I saw a movie on Scy-Fy (how I hate typing that) called “Island of the Dead” fro 2000 that appears to be based on this place if not filmed there.
posted by Fred on 3-29-2010 at 10:21 am
And maybe this movie as well:
http://en.wikipedia.org/wiki/Children_Shouldn%27t_Play_with_Dead_Things
posted by Romeo Vitelli on 3-29-2010 at 12:18 pm
I would love to know what happened to the seats from Ebbets Field or if they are still on the island.
posted by Jay on 3-29-2010 at 12:40 pm
Is this the also the spot that everyone was burried in the final scenes of Gangs of New York?
The movie was just on over the weekend and the “grave point of veiw” showing the changing New York skyline is pretty powerful.

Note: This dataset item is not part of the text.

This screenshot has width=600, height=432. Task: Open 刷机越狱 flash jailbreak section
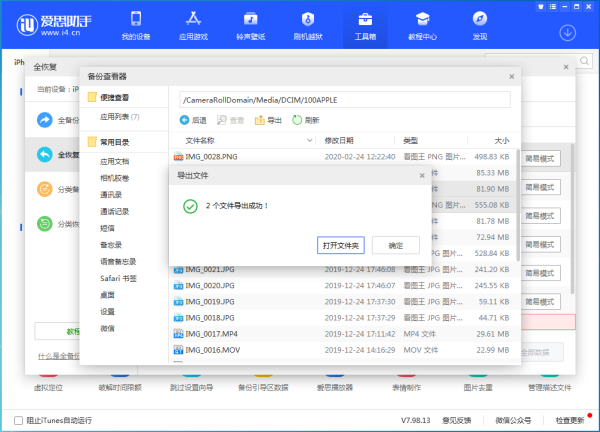pyautogui.click(x=307, y=25)
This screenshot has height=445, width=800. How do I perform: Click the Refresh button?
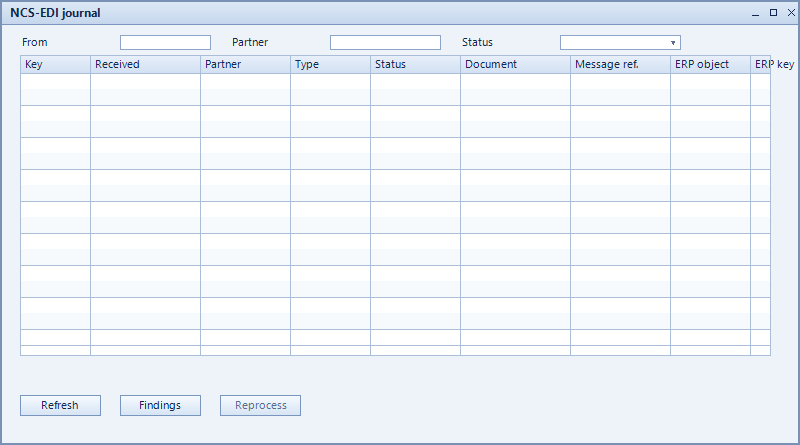click(x=60, y=405)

posted by Tyler on 3-29-2010 at 12:51 pm
Patricia Cornwell referred to this place in one of her books (Potter’s Field, I suppose)… I didn’t know it was a real place until reading this post. Interesting video!
posted by ann on 3-29-2010 at 2:44 pm
It’s also where the climax of “Don’t Say A Word” with Michael Douglas & Brittany Murphy took place. I remember it being pretty creepy.
posted by Lucy on 3-29-2010 at 2:57 pm
Couple of questions, just in case anyone knows… first of all, did I understand correctly that they recycle the burial ground every 25 years? Not sure how that would work, unless they’re taking a no-embalming, dust-to-dust approach.
Also, if you identify a relative and claim the body… how? What if they’re
in the middle of the trench, three layers down?
Not major questions, but I we _flossers are an eclectic enough bunch that there might be somebody out there who knows the answer. ;-) Great article!
My creepy reCaptcha: serious memory
posted by Roger on 3-29-2010 at 3:11 pm
Roger, according to Wikipedia, they “allow for sufficient decomposition” before they bury more people in the same trenches. (I couldn’t find the original source for that, however).
Interesting article – it’s sad to think of not only the nameless people who are buried there, but also the ones who simply can’t afford another form of burial.
posted by Sara on 3-29-2010 at 6:19 pm
What an anomalous name Hart island and the people working there seem to be heartless1
posted by Roly on 3-30-2010 at 5:38 am
Thanks Sara!!!
posted by Roger on 3-30-2010 at 4:50 pm
Gosh, this video is over 35 years old!